Bajé los escalones de la entrada, el patio seguía tal cual como el primer día en que llegamos de nuestra luna de miel, con la pequeña diferencia que ahora había un árbol en un costado y rosas en la entrada. Abrí el bajo portón y lo cerré con llave también.
Caminé unos cinco pasos y llegué al trabajo. Era camarera en la pizzería que había al lado de la casa. Al chef, Don Donatello, un hombre gordo y de bigote negro italiano, le agradaba y no había dudado en darme un empleo en cuanto le pregunté. A Harry no le gustaba mucho que trabajara como camarera, el lugar era cálido, cerca –muy cerca- de casa y Don Donatello era un jefe increíble, pero Jorge me decía que el único motivo para ponerme de camarera era porque Don Donatello creía que atraería clientela. Y en parte, no estaba muy segura, parecía que tenía razón, porque mi jefe me obligaba a quitarme el anillo de casada cuando trabajara.
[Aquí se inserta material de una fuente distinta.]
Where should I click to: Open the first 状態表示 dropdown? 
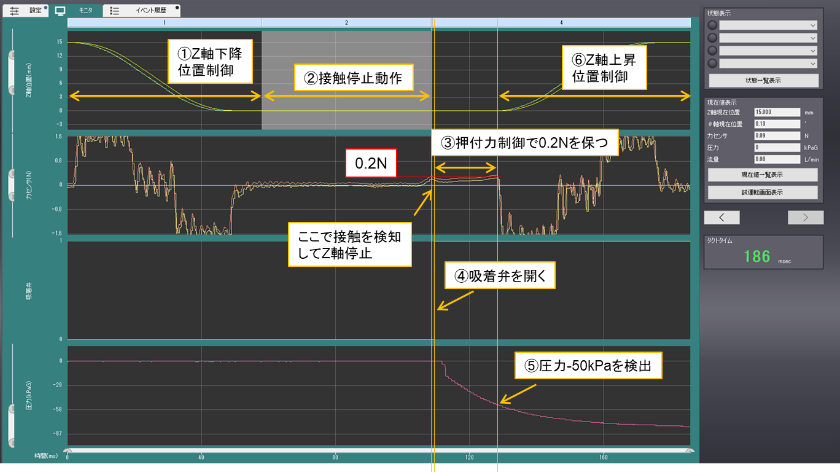770,25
Por eso Jorge odiaba mi trabajo.
Aunque para mí era completamente cómodo.
—¡Buenos días, Martina! —exclamó cuando entré a la pizzería—. ¿Cómo está Jorge?
—Hoy es su primer día de trabajo —le dije.
—Entonces les prepararé la mejor pizza del menú para esta noche —asentí con agradecimiento, no podía rechazarla y decirle que planeaba ir a otro lugar con Jorge. Además, las pizzas de Don Donatello eran las mejores que había probado en mi vida.
—Muchas gracias —pasé del mostrador y fui detrás de la cocina, donde guardaba el uniforme. En sí no era mucho, un delantal verde hasta la cintura y una blusa blanca que me hacía parecer la verdadera chef de la pizzería. Amarré mi cabello en una coleta alta y guardé una libreta y un lápiz en mi delantal, abriríamos a las ocho y sólo faltaban cinco minutos para otro día de trabajo.
(…)
—¡Iré a buscar a Jorge, Don Donatello, después regresaré por la pizza! —le grité a mi jefe y no esperé una respuesta por su parte, iba atrasada por diez minutos.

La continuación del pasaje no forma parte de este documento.